▸ **Directions for this task**
Render all of the items below as a numbered list of lines, skipping any blank lines. Leave the pictures out of your answer.

- - -

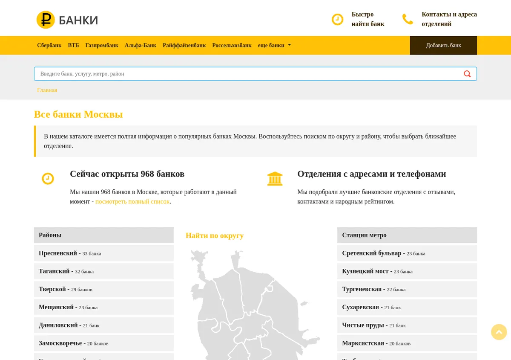Open the Пресненский district row
The height and width of the screenshot is (360, 511).
(x=104, y=253)
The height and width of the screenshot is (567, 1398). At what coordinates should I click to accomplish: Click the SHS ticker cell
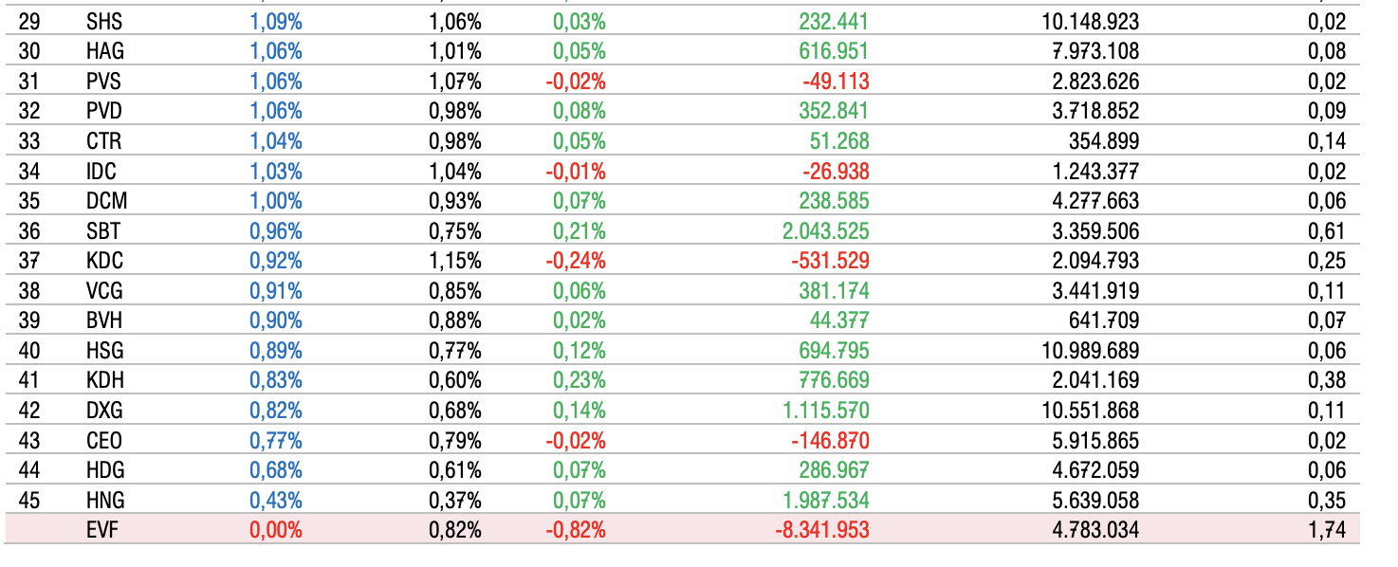[x=103, y=22]
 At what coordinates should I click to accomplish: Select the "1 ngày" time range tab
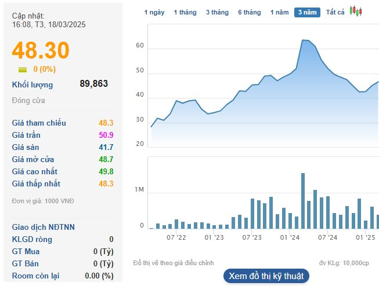154,12
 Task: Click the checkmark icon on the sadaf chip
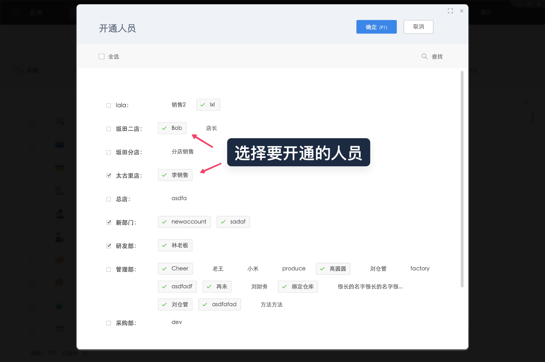(223, 222)
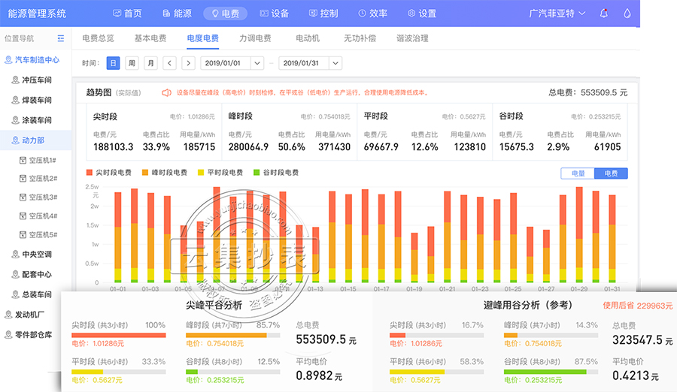This screenshot has width=677, height=392.
Task: Click the orange speaker alert icon
Action: tap(167, 93)
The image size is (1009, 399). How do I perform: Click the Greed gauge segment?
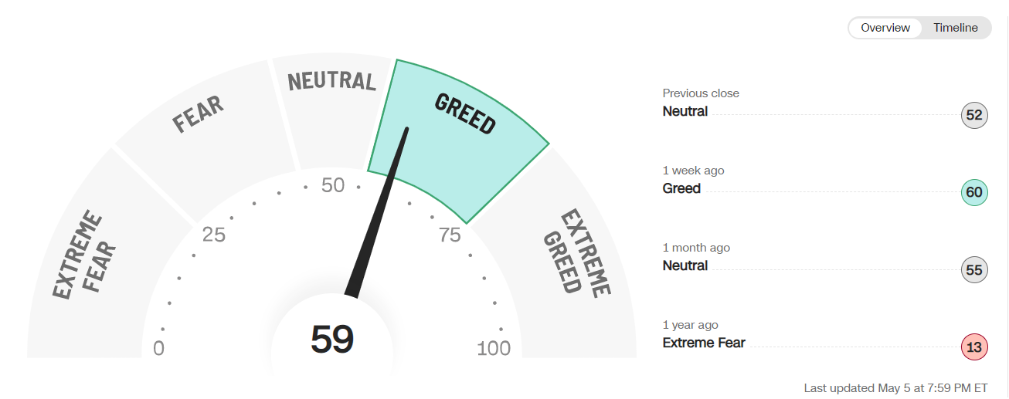[462, 131]
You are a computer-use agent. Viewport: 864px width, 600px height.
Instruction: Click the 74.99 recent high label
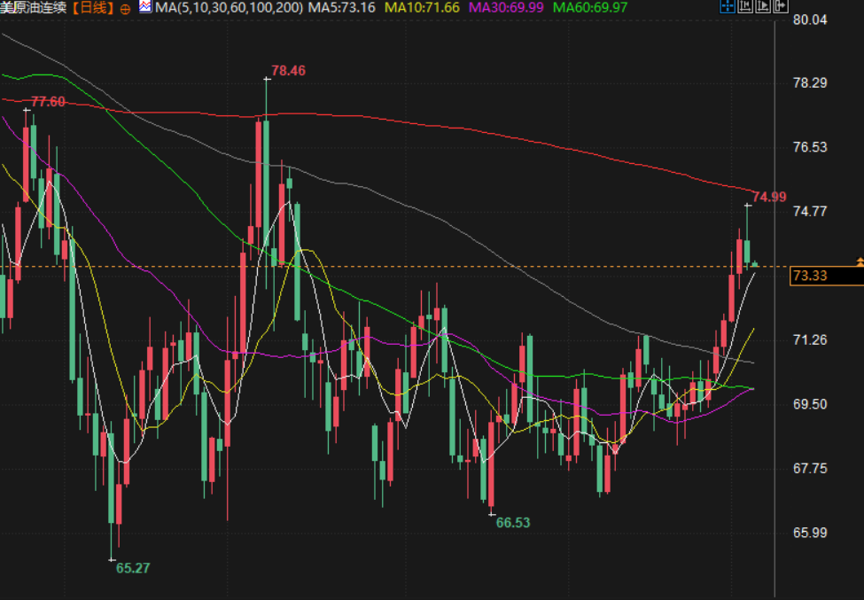point(769,197)
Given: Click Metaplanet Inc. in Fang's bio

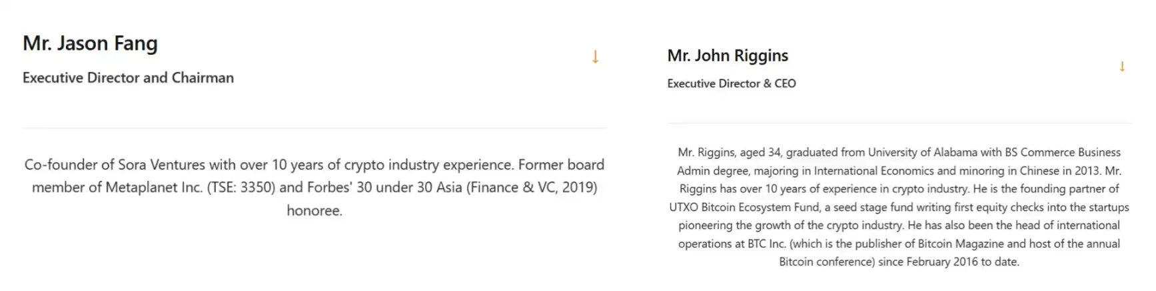Looking at the screenshot, I should click(145, 188).
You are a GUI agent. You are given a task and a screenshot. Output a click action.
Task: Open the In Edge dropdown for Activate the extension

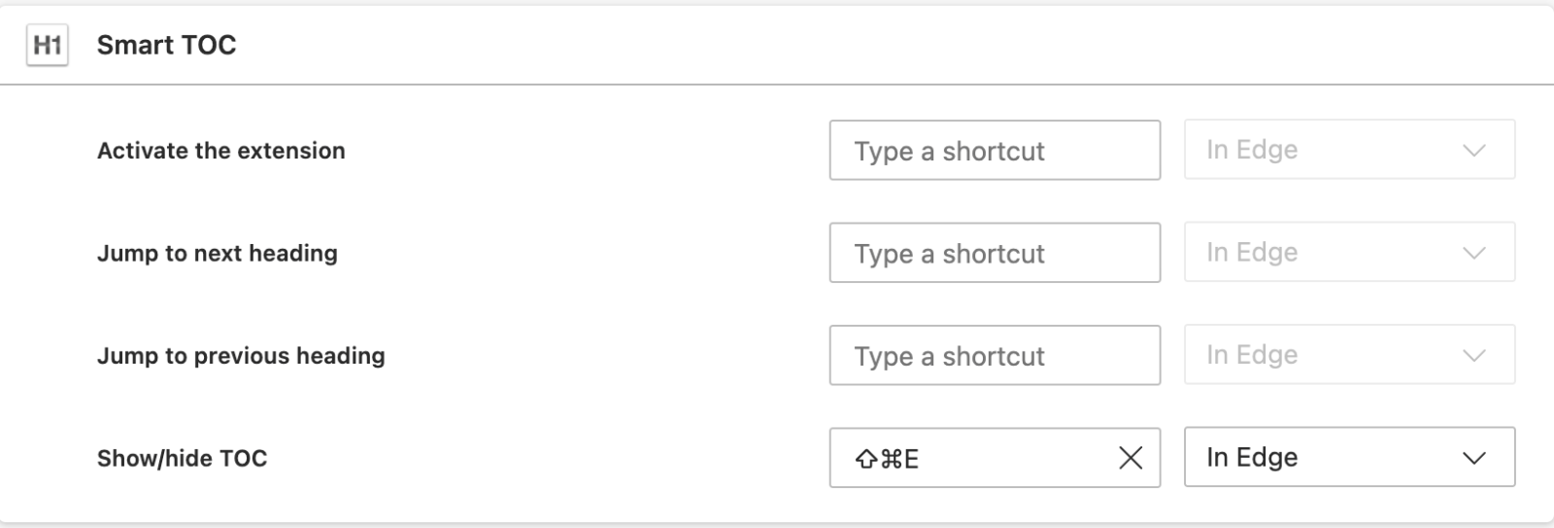(1349, 150)
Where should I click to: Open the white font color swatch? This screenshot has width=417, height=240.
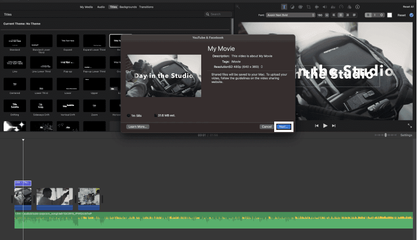[389, 15]
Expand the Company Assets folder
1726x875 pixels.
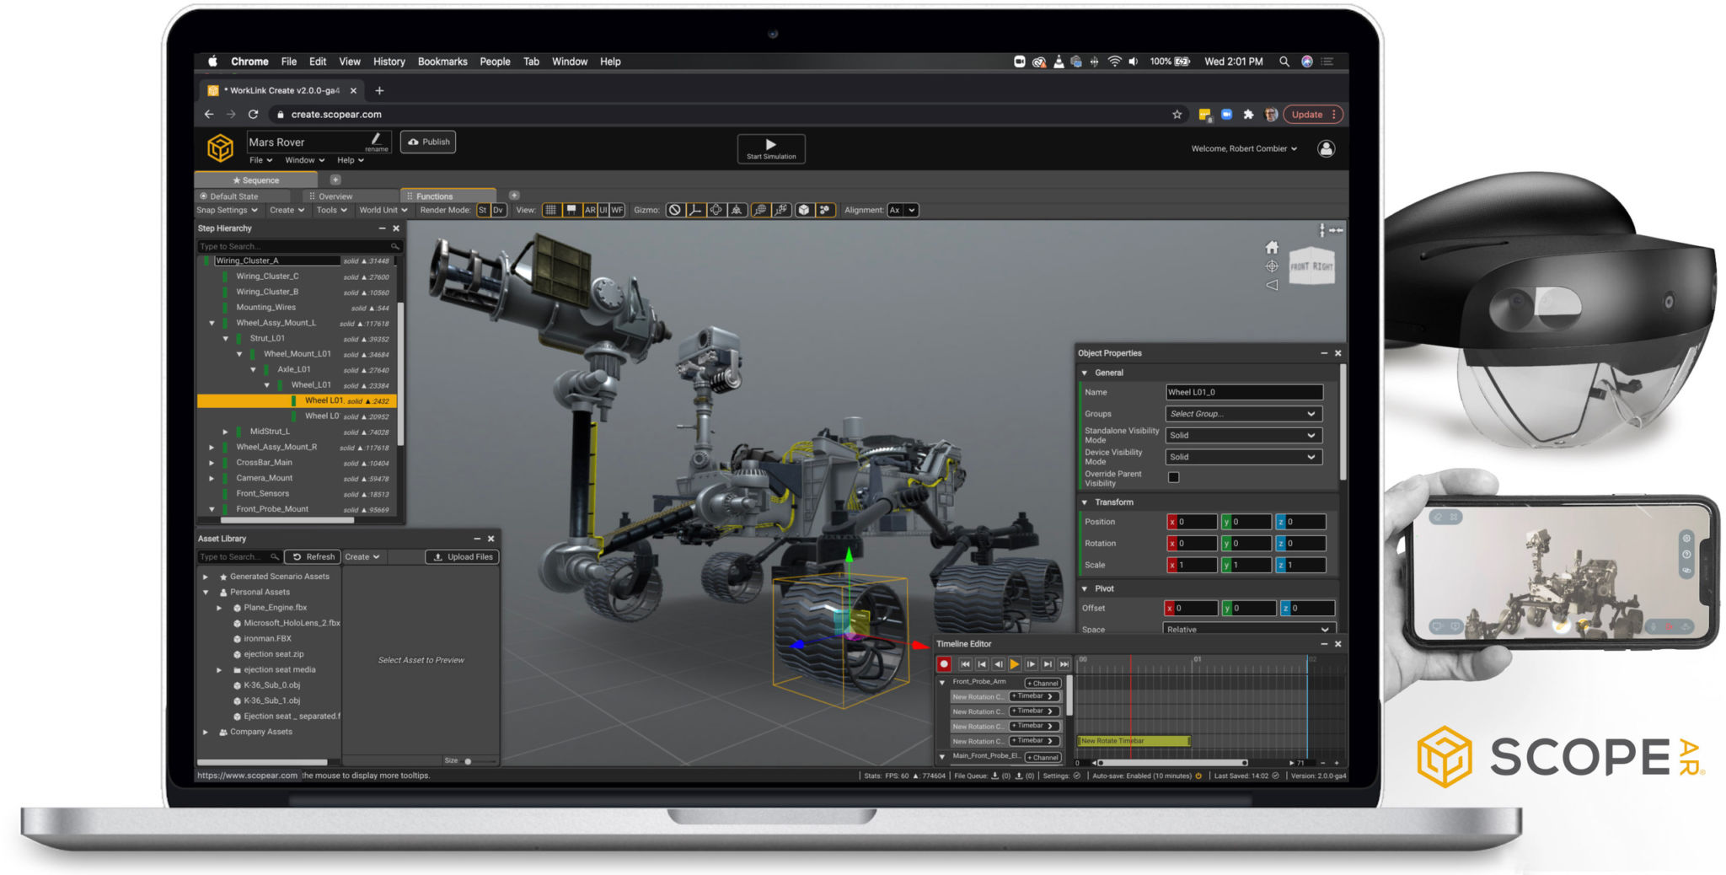tap(206, 732)
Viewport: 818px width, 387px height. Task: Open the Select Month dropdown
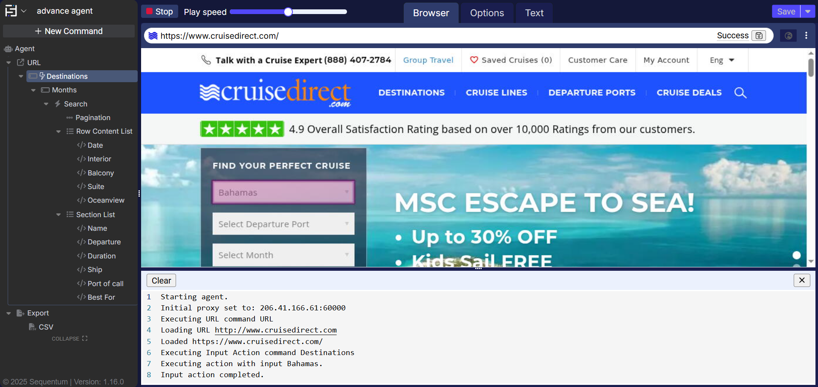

- - -

▸ **Output of the task**
1. Open the Пресненский district row
2. The height and width of the screenshot is (360, 511).
3. (x=104, y=253)
4. The height and width of the screenshot is (567, 1398). At what coordinates should I click to accomplish: Click the SHS ticker cell
5. [x=103, y=22]
6.  At what coordinates should I click to accomplish: Select the "1 ngày" time range tab
7. 154,12
8.  Task: Click the checkmark icon on the sadaf chip
9. (223, 222)
10. This screenshot has width=677, height=392.
11. Task: Click the orange speaker alert icon
12. Action: tap(167, 93)
13. The image size is (1009, 399). How do I perform: Click the Greed gauge segment?
14. [462, 131]
15. You are a computer-use agent. Viewport: 864px width, 600px height.
16. Instruction: Click the 74.99 recent high label
17. point(769,197)
18. Given: Click Metaplanet Inc. in Fang's bio
19. Looking at the screenshot, I should click(145, 188).
20. You are a GUI agent. You are given a task and a screenshot. Output a click action.
21. Task: Open the In Edge dropdown for Activate the extension
22. (1349, 150)
23. Where should I click to: Open the white font color swatch? This screenshot has width=417, height=240.
24. [389, 15]
25. Expand the Company Assets folder
26. 1726x875 pixels.
27. tap(206, 732)
28. Viewport: 818px width, 387px height. Task: Open the Select Month dropdown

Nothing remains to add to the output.